## REQUIREMENT
In the working capital text, copy the stretch from "1. Invoice the" through "to demand payment." and change every "past due" to "overdue".

[TEXT SECTION — start]

RECEIVABLES—When a customer purchases a product or service, the selling business creates a receivable. This receivable remains outstanding until the customer pays the seller. In many businesses, the buyer uses a credit card when purchasing. In this case, the time to convert the sale into cash can be accelerated to a few days or perhaps even hours. However, many items can be purchased where the buyer and seller have agreed that payment will occur in a specified period of days.  In the US this convention requires the seller to make payment 30 days from the invoice date. This discussion will deal mainly with this type of transaction.

In effectively managing receivables the following should be considered.

  1. Invoice the customer quickly after the sale is made and record the sale in the record of the accounts receivable;
  2. On the invoice clearly identify the payment terms that have been negotiated with the buyer;
  3. Understand the procedures your customer uses in paying your invoice. This information can be critical if it is necessary to track the customer’s payment;
  4. Develop a method to track the customers’ payment timeliness. If the invoice becomes past due a maximum of five days call the customer and inquire when the payment will be made;
  5. If payments become more than 30 days past due, develop mechanisms to demand payment.

Develop a method to track the effectiveness of receivable management. A simple method is to calculate days sales receivable. This first step is to develop the average daily sales in a month. Then compare this daily average with the outstanding receivables balance at month end. In this formula, the total receivables are in the numerator and the average daily sales are in the denominator. The lower this number, the faster the business is converting sales into cash. If payment terms are 30 days for example, this calculated ratio should be close to 30 days.

PAYABLES—In order to operate a business, the company needs to buy the various materials, services and personnel it needs to run the business. The company’s vendors send invoices from which the company pays the vendor. Customer invoices generally require payment in 30 days. In effectively managing payables the following should be considered.

  1. In negotiating a purchase include in the negotiation the payment terms to the vendor;
  2. These negotiations should attempt to develop the longest possible payment terms without the vendor increasing its purchase price;
  3. If possible, the company should pay its vendors in the same frequency in which its customers settle their receivables. For example, if the company calculates its receivable turnover as 30 days. It should pay its vendors in 30 days. Following this practice balances the receivable balance with the payable balance;
  4. Maintain a listing of all outstanding invoices;
  5. Don’t pay vendors until you are convinced the vendor has forwarded goods and services that meet the agreed upon standards that have been negotiated with the vendor;
  6. Review this outstanding list of payables to ensure that no invoices are outstanding and past due.

CONSOLIDATED WORKING CAPITAL MANAGEMENT—In the company’s accounting system there should be ledgers that track inventory balances by part number, outstanding receivables by customer, and outstanding payables by vendor.  From an analytical perspective, inventory and accounts receivables are assets while payables are liabilities. Working capital is the net result of adding these three elements. The lower the overall balance of working capital, the more effective the company is managing its working capital. One easy measure to review the effectiveness of working capital management is to calculate the ratio between sales and working capital. In this ratio, the numerator is net working capital while the denominator is sales. The lower this ratio percentage the better the company is managing its working capital. This is the fourth measurement tool developed in this monograph.

We have discussed:

  1. A measurement of inventory days outstanding;
  2. A technique to measure outstanding receivables day outstanding;
  3. There a no easy measurement of payables;
  4. But its management is included in the calculation of the ratio of sales to working capital.

[TEXT SECTION — finish]
[DATA PROVIDED — start]

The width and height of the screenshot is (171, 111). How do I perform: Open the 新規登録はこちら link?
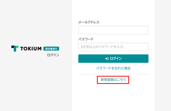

[DATA PROVIDED — finish]

## TASK OUTPUT
1. Invoice the customer quickly after the sale is made and record the sale in the record of the accounts receivable;
  2. On the invoice clearly identify the payment terms that have been negotiated with the buyer;
  3. Understand the procedures your customer uses in paying your invoice. This information can be critical if it is necessary to track the customer’s payment;
  4. Develop a method to track the customers’ payment timeliness. If the invoice becomes overdue a maximum of five days call the customer and inquire when the payment will be made;
  5. If payments become more than 30 days overdue, develop mechanisms to demand payment.